Today my son walked in the front door enthusiastically hollering, “What’s for dinner, mom?”
It warmed my heart and felt so good to answer him and know that dinner was almost on the table ready to be served. Usually I’m not at home early enough to make dinner before Michael goes to practice. I am at work getting things done, getting ready for the next day, doing something to help someone out, writing on my board, grading papers, sending emails…
Not today, though. Today I was playing the role of Mom with dinner just about ready when the crew got home.
Okay, let me get honest, today I was home by doctor’s orders because I have Strep. Wow, Strep throat makes me a better mom. There, I said it. Yes, it took Strep throat to make me a better mom. The dinner was ready (almost). I did a load of laundry, too.

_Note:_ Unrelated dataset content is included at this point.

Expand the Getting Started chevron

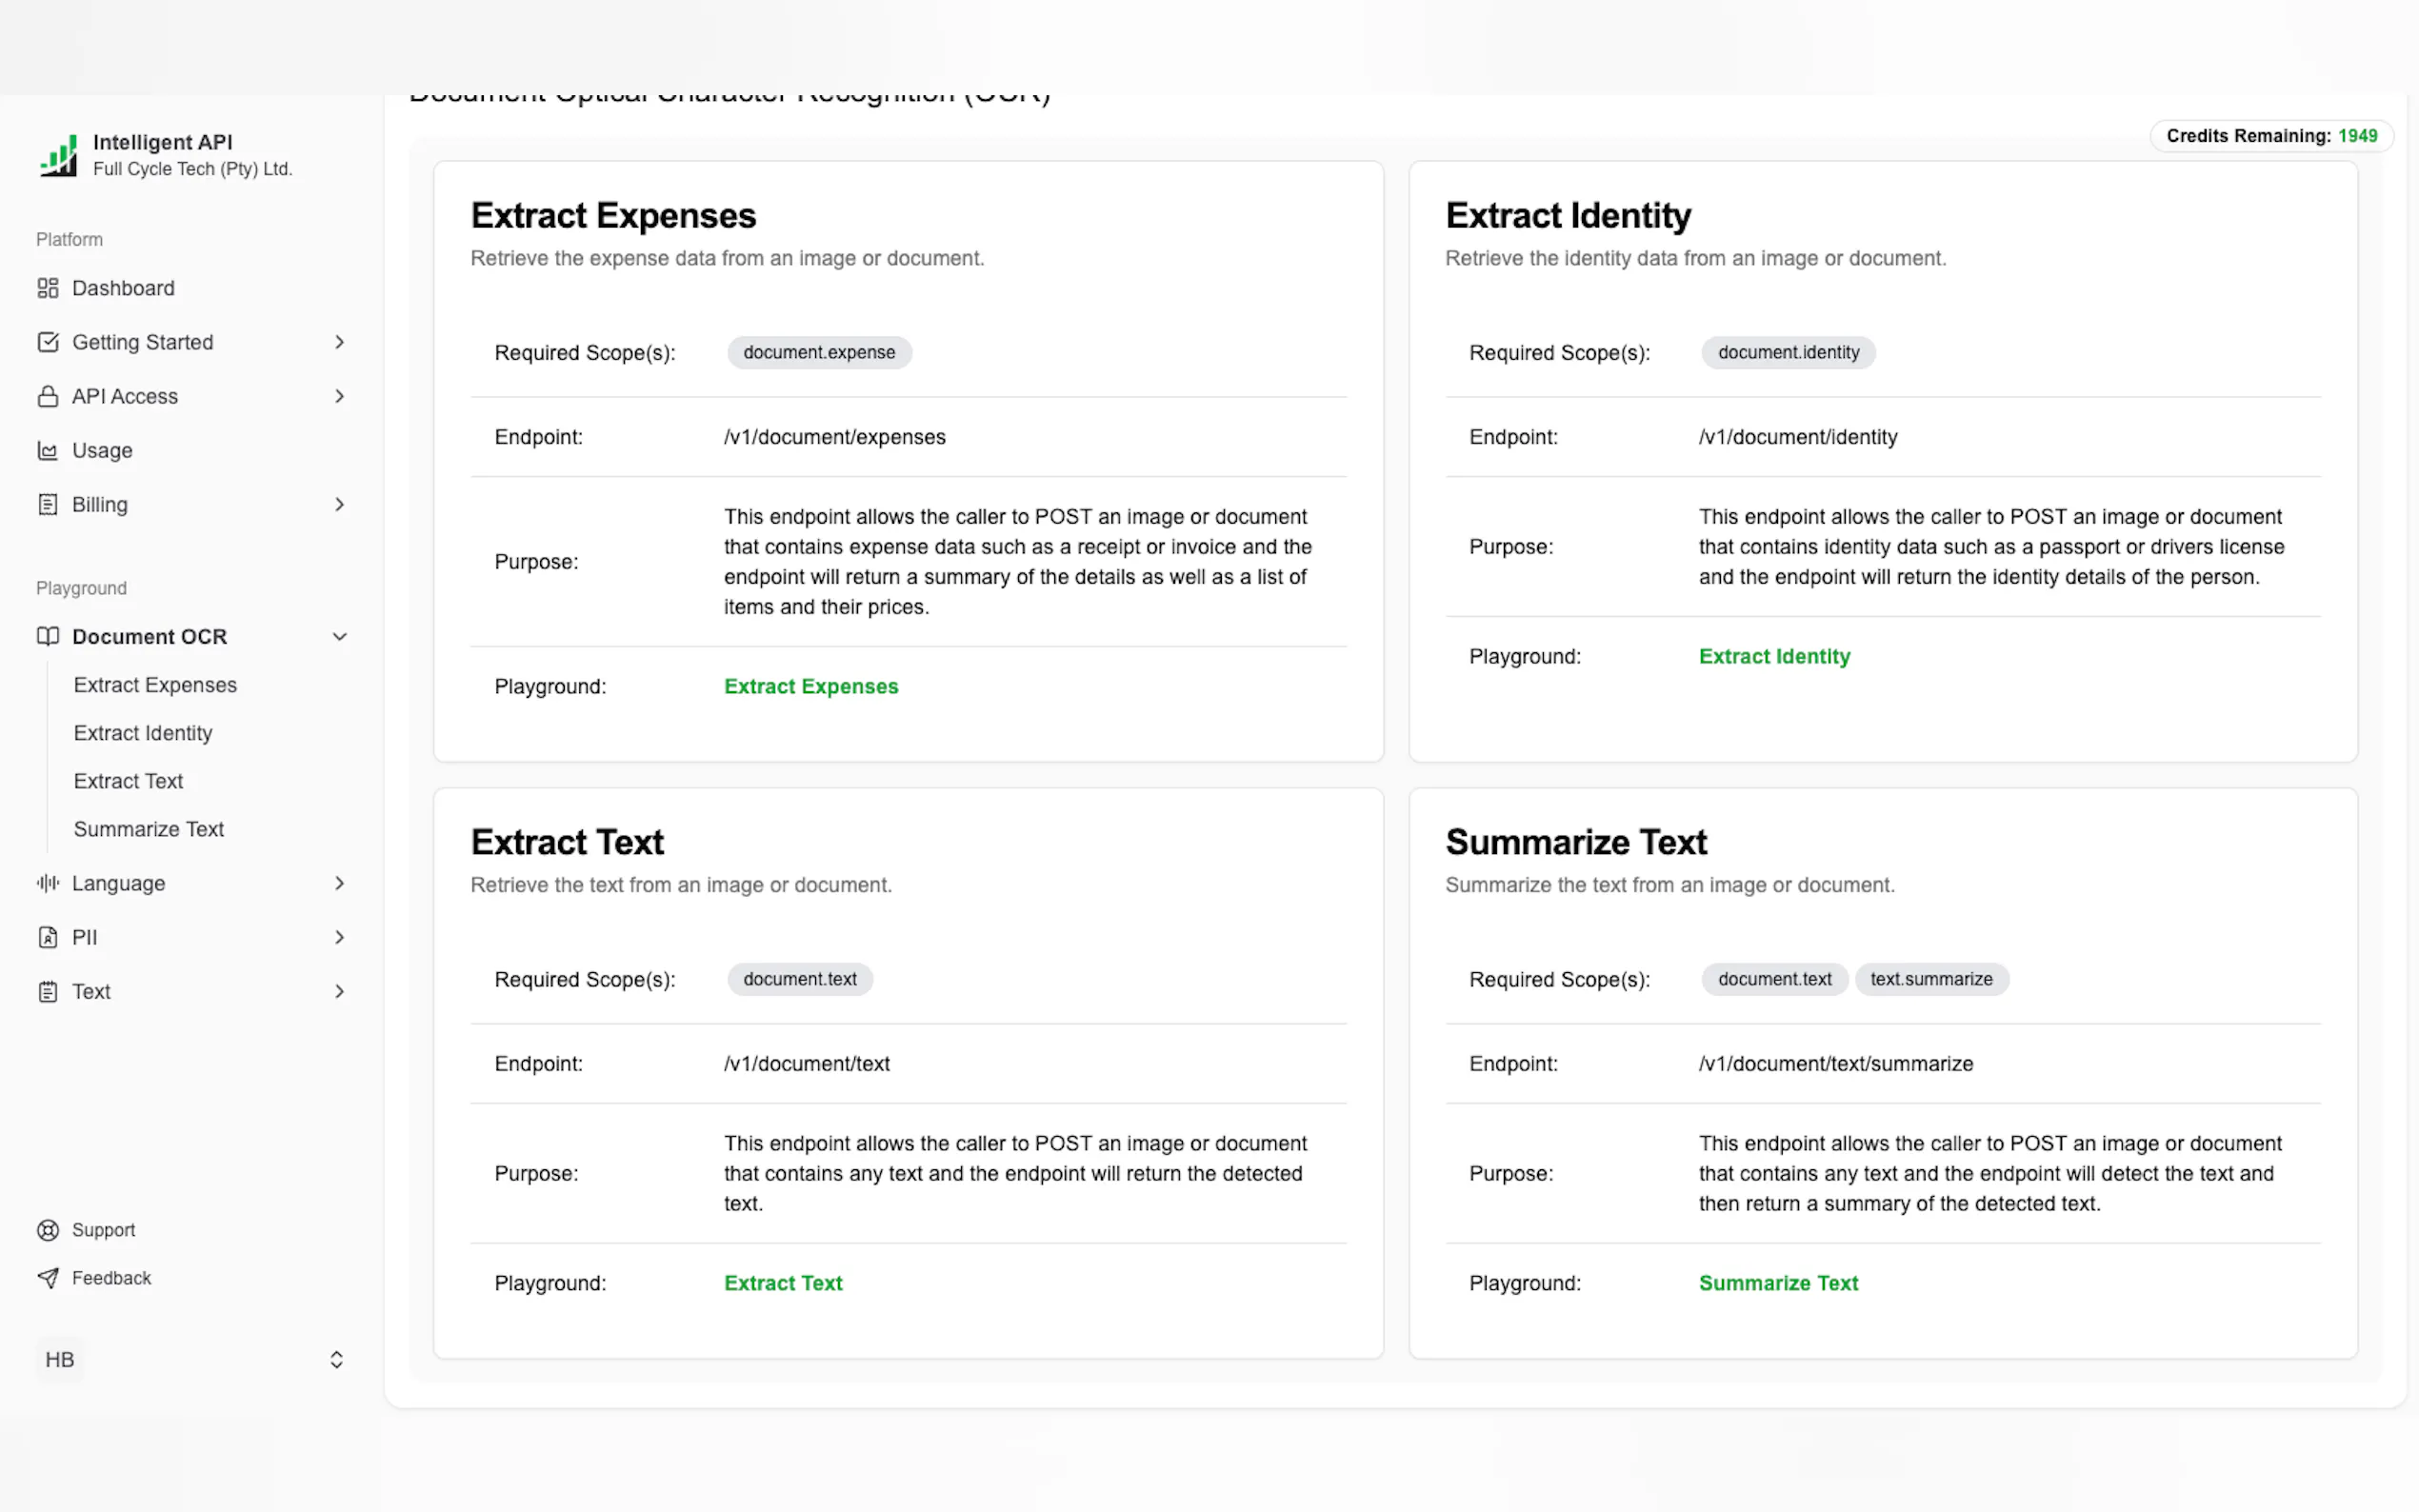pyautogui.click(x=339, y=342)
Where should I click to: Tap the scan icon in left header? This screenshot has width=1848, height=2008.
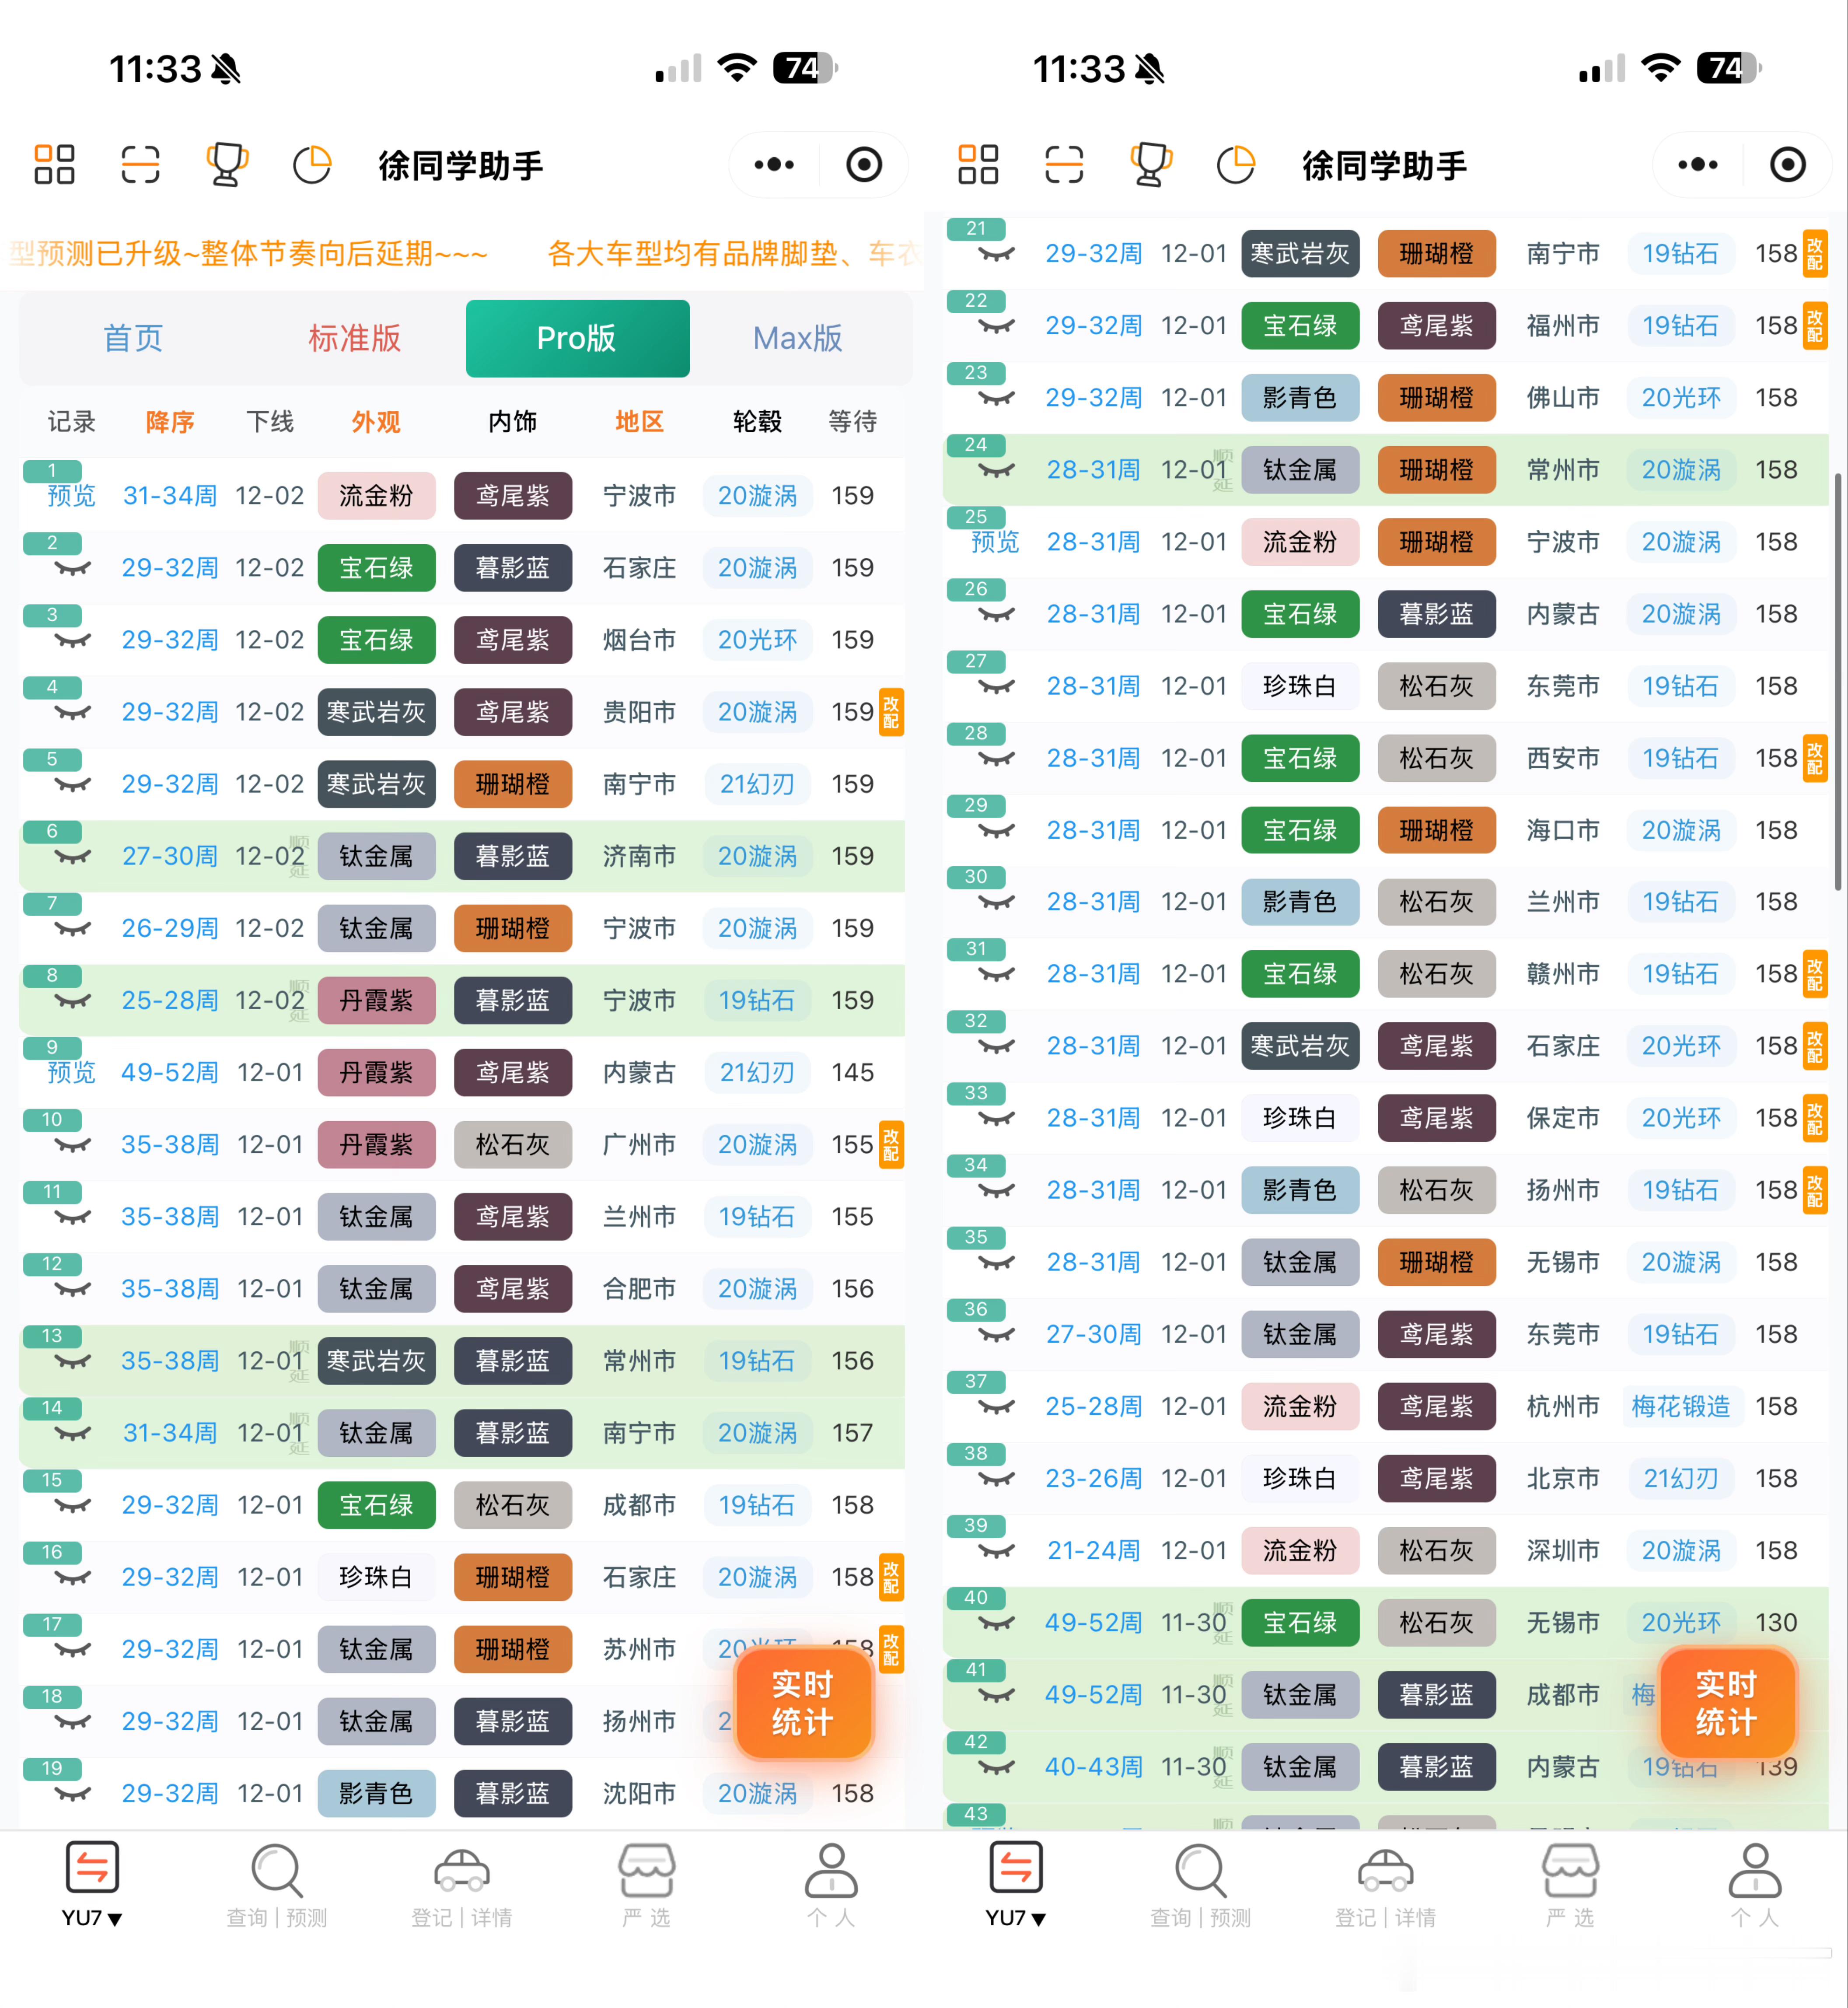[x=140, y=165]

Houston, we have a problem.
Why is it that it takes illness to force me to stop and realize that I often neglect what is most important? My own family. I try to reach the ever increasing bar at work, but meanwhile I never hear the voice ring out, “What’s for dinner, mom?”
This is the second time I have heard that voice from my son this school year.
The other time?
Preplanning. A day with a meeting at a school near my house.
How’s that working for me?
Or better still, how am I working on that?
I need to find a way to hear that happy voice opening the door and saying those words at least once a week. For you SuperMoms that seems like a SlackerMom’s goal–well, maybe it is. But it’s a start. Mike, when you read this, hold me to it. Give me my day. Friends at work, kick me out. Make me go home. Remind me to set an alarm to go off on all my devices.
I planned to write about how not sleeping enough made me sick, but now I realize I had a more important lesson to learn. It shouldn’t take being sick to get me home early enough to make dinner. It also shouldn’t take being sick for me to realize I need to sleep more. Yes, I need to work on prioritizing. I can’t change the hours in the day, but there are things I can change. I just got to figure how and what to change.